Information shown:
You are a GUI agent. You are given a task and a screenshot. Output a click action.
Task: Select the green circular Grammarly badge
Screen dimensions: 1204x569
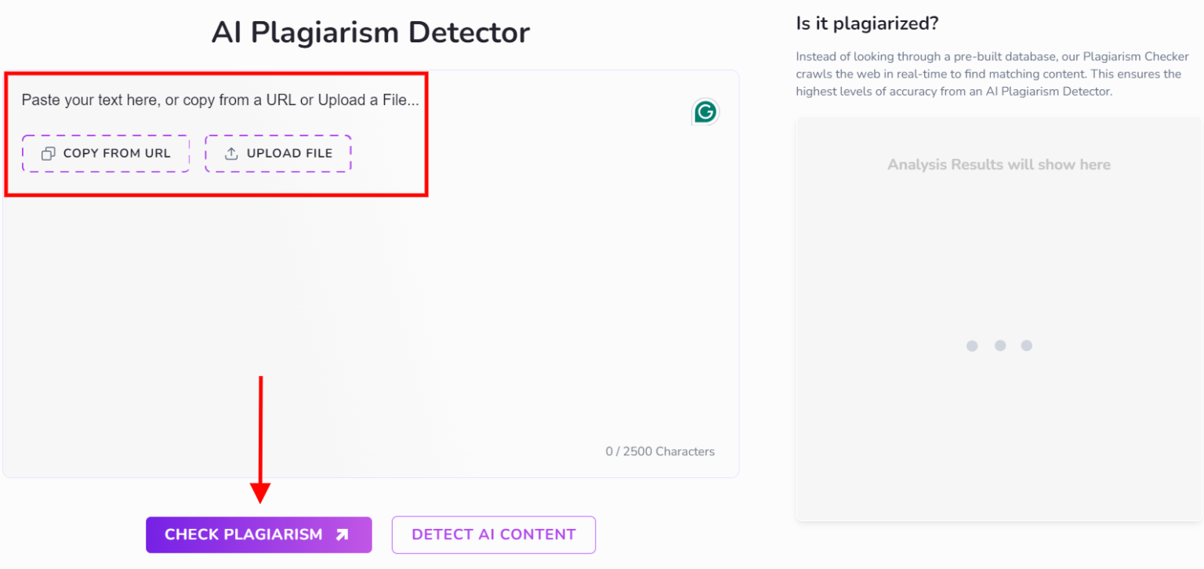coord(704,111)
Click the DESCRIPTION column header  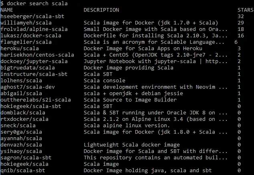click(x=101, y=10)
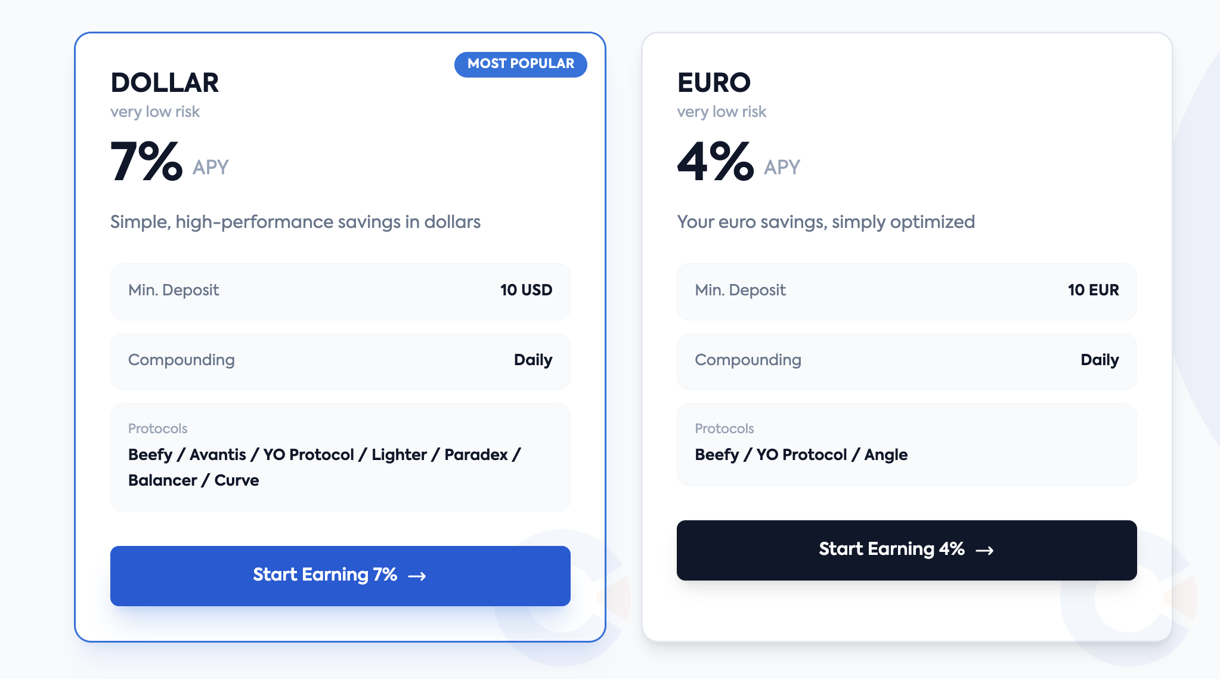This screenshot has width=1220, height=679.
Task: Click the Start Earning 7% button
Action: [x=340, y=575]
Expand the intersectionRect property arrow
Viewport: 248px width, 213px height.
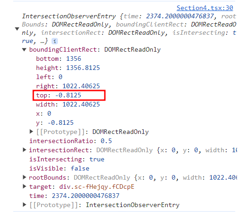click(x=24, y=150)
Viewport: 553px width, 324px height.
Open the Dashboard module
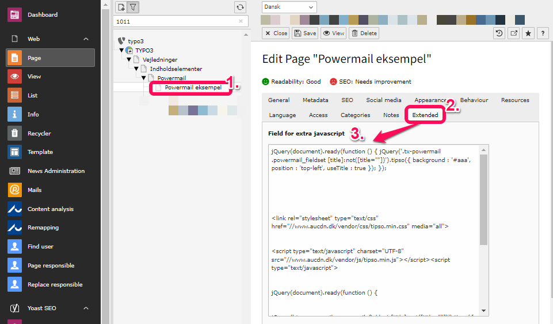pos(42,14)
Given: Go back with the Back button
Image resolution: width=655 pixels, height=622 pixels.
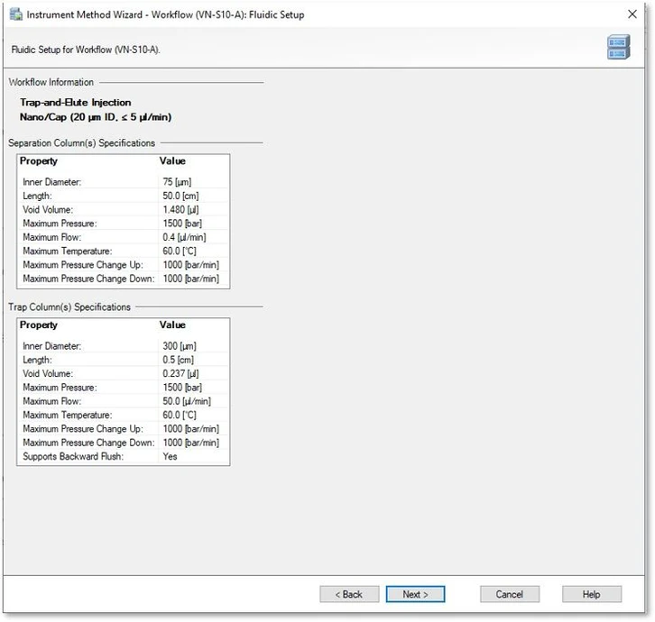Looking at the screenshot, I should [x=349, y=594].
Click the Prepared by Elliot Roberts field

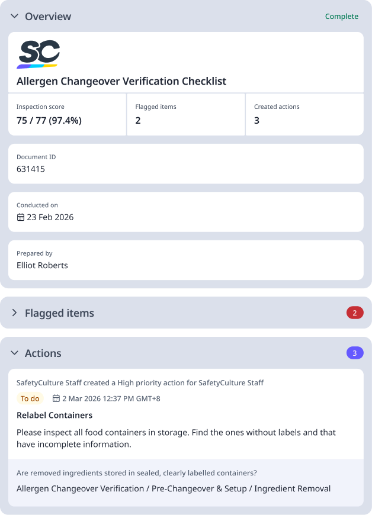click(x=185, y=260)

Requirement:
Both ends included, copy the lines from the one holding "Expand the intersectionRect property arrow" to the last line of the entries exactly, with all pictures left out.

Result:
Expand the intersectionRect property arrow
Viewport: 248px width, 213px height.
click(x=24, y=150)
Viewport: 553px width, 324px height.
Open the Dashboard module
pos(42,14)
Given: Go back with the Back button
Image resolution: width=655 pixels, height=622 pixels.
Looking at the screenshot, I should [x=349, y=594].
Click the Prepared by Elliot Roberts field

click(x=185, y=260)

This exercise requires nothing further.